(36e) Combination of Mixed-Mode Chromatography and Expanded-Bed Adsorption for Antibody Recovery

Mixed-mode chromatography (MMC) is a novel technology for bioproduct separation, especially antibodies, which combines multiple binding modes like hydrophobic interaction, electrostatic forces, hydrogen bonding, etc.. High capacity, salt-tolerance, good selectivity and relatively low cost are the major advantages of MMC for direct capture process. Expanded-bed adsorption (EBA) was developed in 1990s as an innovative technology that allows capturing target proteins directly from unclarified feedstock, e.g., culture suspensions and cell homogenates. EBA technology combines solid-liquid separation with an adsorption step in a single-unit operation, aiming at increased overall yield, reduced operational time, and less requirements for capital investment and consumables. Two chromatographic techniques, MMC and EBA, would be integrated in the present work to develop new separation technology, mixed-mode EBA, improving the capture efficiency and reducing the pretreatments on the feedstock, such as clarification, dilution and salt-adjustment.

MMC ligands (such as 4-Pyridylethylmercaptan (MEP), 2-mercapto-1-methylimidazole (MMI) and 5-amine-1,3-benzimidazol (ABM)) were coupled onto the matrix for EBA (3% crosslinked agarose containing tungsten carbide). The density of matrix is up to 3.0 mg/ml with a suitable size distribution, which is very beneficial to operate at high velocity in an expanded bed. The matrix activation and the ligand coupling were optimized, and the ligand density could be controlled at the range of 40~100 μmol/ml resin. The saturated adsorption capacities of IgG could reach more than 60 mg IgG/ml resin. The effects of pH and salt addition on the adsorption of IgG were investigated, and the adsorption showed high pH-sensitivity and low salt-dependence. In addition, high dynamic binding capacity was found even at high operation velocity (>400cm/h), and the efficient elution could be achieved at a mild acidic condition. The adsorption in expanded-bed mode could match that in packed bed. Finally, new technology was challenged to capture IgG directly from the crude cell-containing feedstock with relative high conductivity, and good performance and high separation efficiency was obtained.
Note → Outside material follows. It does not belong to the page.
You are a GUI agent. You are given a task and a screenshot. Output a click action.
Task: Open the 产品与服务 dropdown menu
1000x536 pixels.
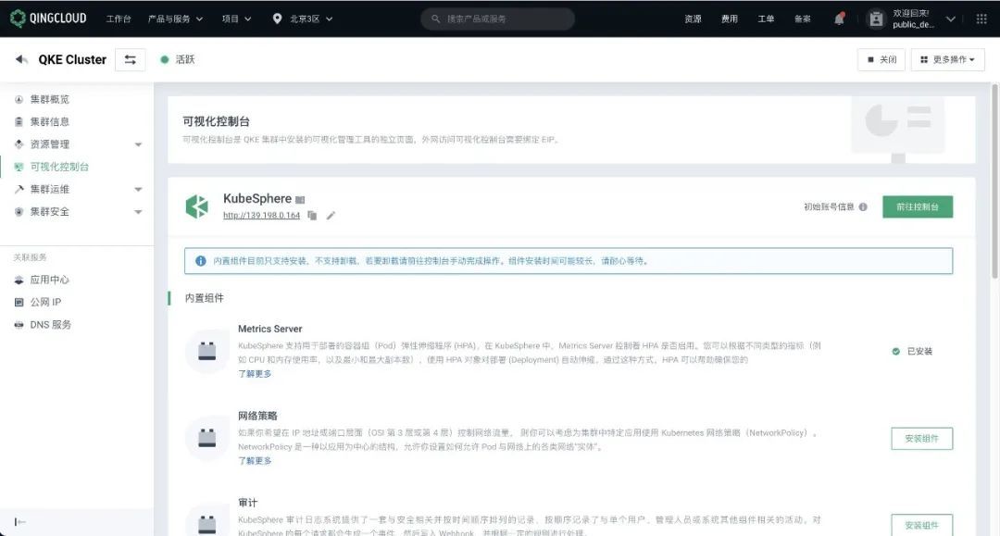pyautogui.click(x=174, y=19)
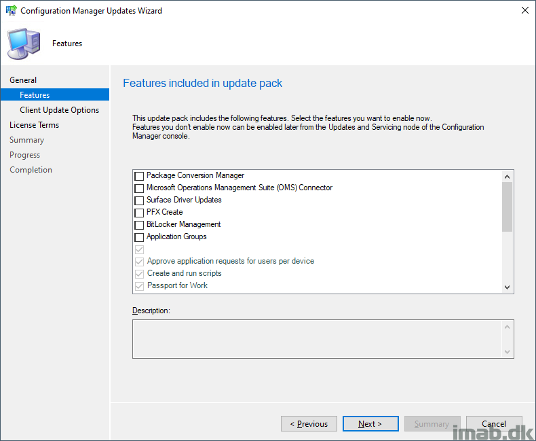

For biopharmaceuticals such as monoclonal antibodies (mAbs), downstream processes require highly productive and robust technologies to improve the process efficiency. The combination of MMC and EBA has been demonstrated to be a potential new platform for antibody capture with reduced feedstock pretreatments, high efficiency and relative low cost, which can be expanded to other bioproduct separation.

*This work was supported by National Natural Science Foundation of China and the Zhejiang Provincial Natural Science Foundation of China.